What to work on:
From the line containing "Select the Sistema category" through the end of the entries, please repeat every line exactly and nothing more; the pictures do not belong in the copy.

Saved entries
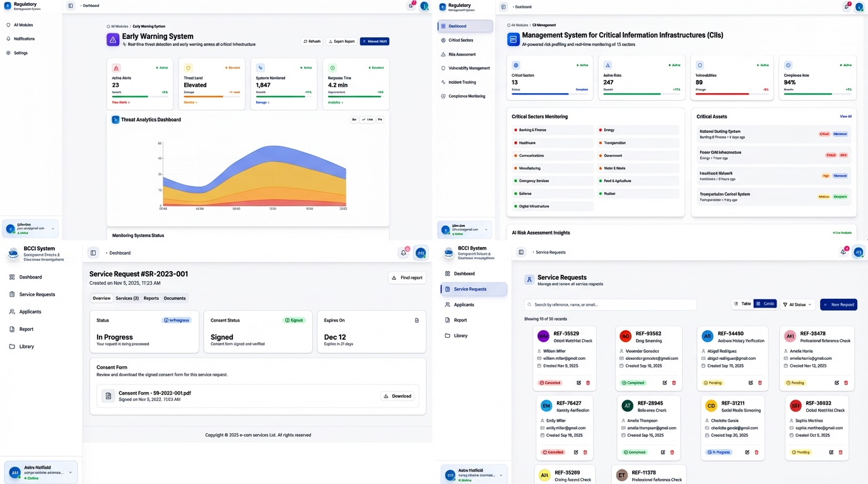The width and height of the screenshot is (868, 484).
Task: Delete the REF-35529 service request card
Action: click(588, 383)
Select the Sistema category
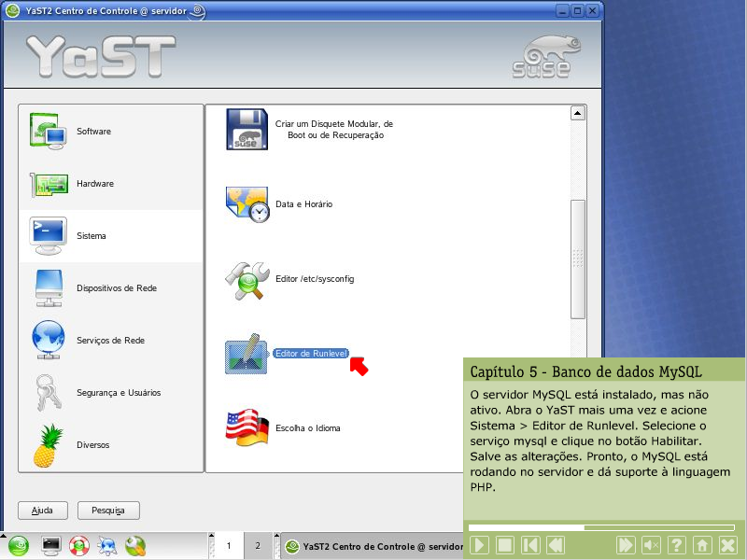 click(91, 236)
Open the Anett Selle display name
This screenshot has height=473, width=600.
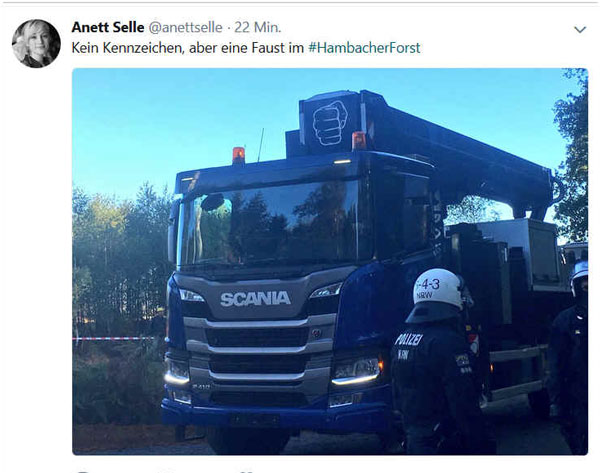click(x=108, y=27)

Task output:
Select the Sistema category
 click(91, 236)
Open the Anett Selle display name
This screenshot has height=473, width=600.
click(x=108, y=27)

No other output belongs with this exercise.